A: In large part, it was because I had my friend
Janet Thielke with me, making me laugh.
Pat had no one to take her to her chemo treatments. She traveled to them by bus or a taxi, and she sat through her treatments alone. When she was home, she was also alone. She remembered feeling cold all of the time. “Get yourself a nice warm wool hat to wear in the bed,” she said to me. “But even then, you know, it seemed like I still was cold.” Over the course of her chemo treatments, Pat became so run-down that she had to move in with her daughter, “and we don’t get along very well.” Surely the people in charge of this “buddy” system would have encouraged Pat to be comforting when she spoke to me. But she seemed to have little comfort to offer. To sum up, she said, “It was a hard time for me. But I’m sure you’ll do better, honey.”
I did, thank God, do better. I did much better. But I was lucky in many ways, not the least of which is that I came to cancer already equipped with the resources that would help me get through it: a regular, decent income; adequate insurance; a good baseline of health; a wide and loving community.
I think of Pat now as someone who, though she’d made use of the US healthcare system, had in some ways fallen down through its cracks.

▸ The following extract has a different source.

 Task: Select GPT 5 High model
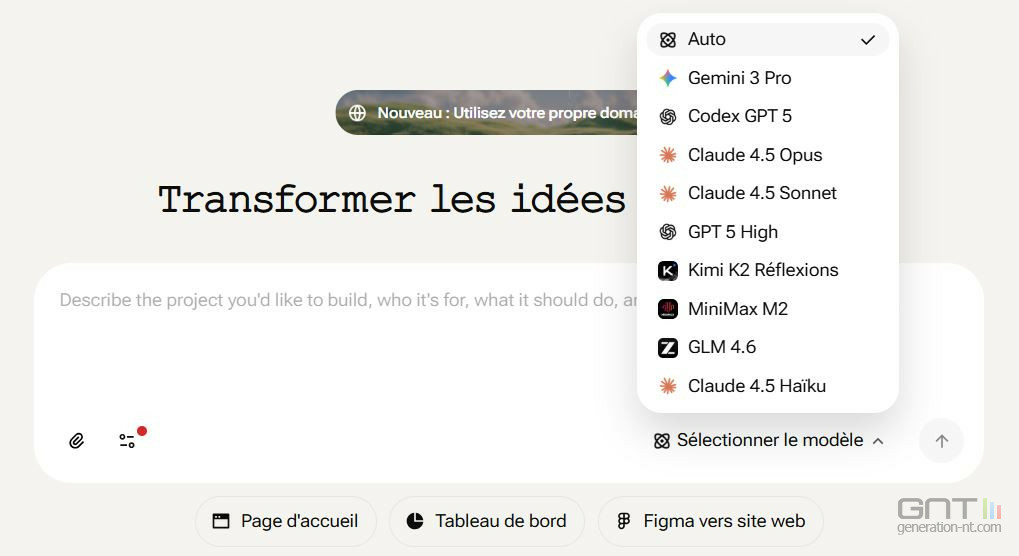[733, 232]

But what of my own recent, somewhat unsettling experience with the NHS – the postponement, last month, of my surgery? It could be argued that the healthcare system of the UK has let me down, too.

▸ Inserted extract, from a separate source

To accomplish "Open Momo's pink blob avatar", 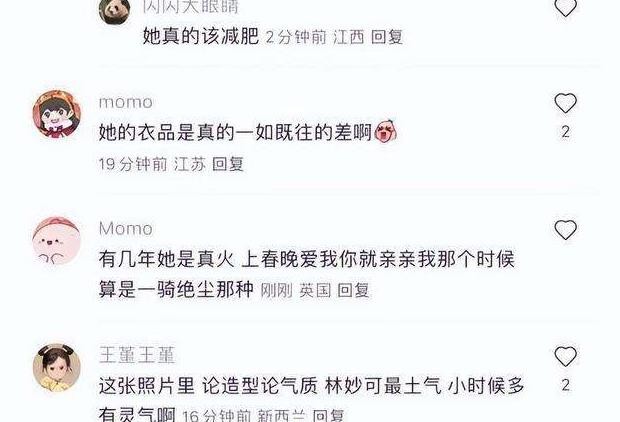I will tap(57, 240).
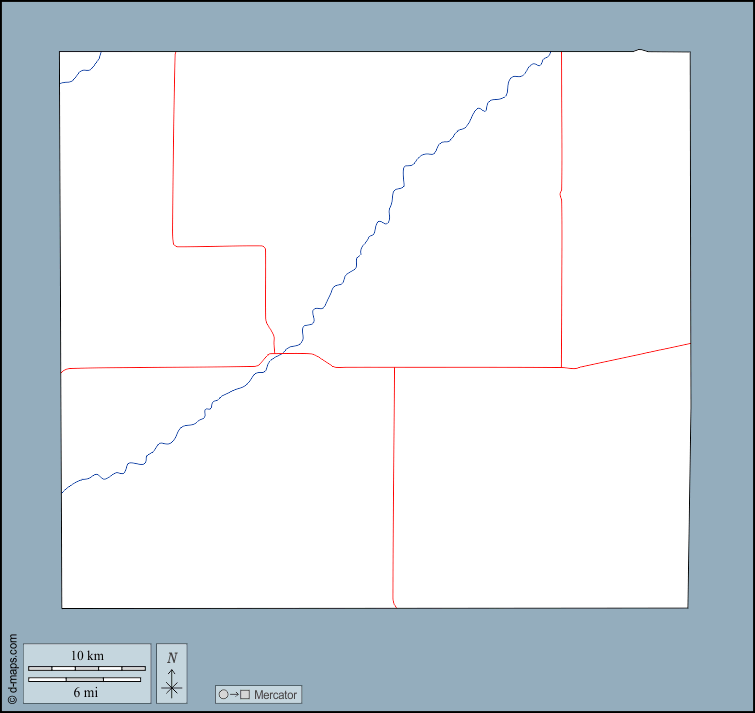This screenshot has width=755, height=713.
Task: Click the red road junction below center
Action: coord(394,367)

When I learned of my surgery’s postponement and started telling others about, my friends in the US were at least as astonished as I. Some seemed to be even enraged. (We’re used to paying a lot of money for healthcare, and we think we should get what we pay for.) My UK friends, on the other hand, were all very sanguine about it. “Of course you’re disappointed,” they said, kindly. “You get your adrenaline up for the event, and then you have to come back down.” But it happens, they said; they weren’t very surprised. Some of them spoke from experience. “It’s because it was winter,” they said of my delayed surgery.
It seems there is limited bed space in the NHS hospitals, and in the winter, when the older population is at its most vulnerable, those beds tend to get filled up fast. Another friend of mine, who works in public health here in the North East, explained that no patient is released from the hospital until a team of healthcare providers have assessed the patient together and determined that she can leave in a healthy way. This assessment is not just about the patient’s physical condition but also includes the network of social support she’ll have back in her home territory. Elderly patients in fragile health won’t be returned home until it’s certain that they’ll have a local home health nurse available to pay daily visits, and a local social worker to ensure that the patient’s living conditions are safe.
Dave's and my street, here in Durham.
As a result, my friend said, all non-emergency cases take lower precedence during the winter months, and sometimes get pushed back a bit.
I never called Pat, my breast cancer “buddy” from outside Milwaukee, after that first phone conversation. I found her, through absolutely no fault of her own, to be too depressing for me. But I’ve thought of her fairly often since then. I think of her again now, as my thoughts return to the Durham hospital, just up the road – as I think of entering its doors next Wednesday morning, Lord willing and the creek don’t rise. However many hundreds of elderly, unhealthy people that hospital took care of throughout our recent dark chilly winter, I hope many of them are safely home now. I like thinking that, here in Durham and its environs, those people have more and better resources to comfort and sustain them than a wool hat they might wear to bed.
[i] This is the average amount of federal and payroll taxes for a single-earning couple with no children.
[ii] On the flip side, UK doctors receive no remuneration or reward for prescribing additional treatments or tests. So, as my NHS-employed friend pointed out, you don’t see or fear physicians “milking” a patient with slews of procedures that aren’t necessarily needed.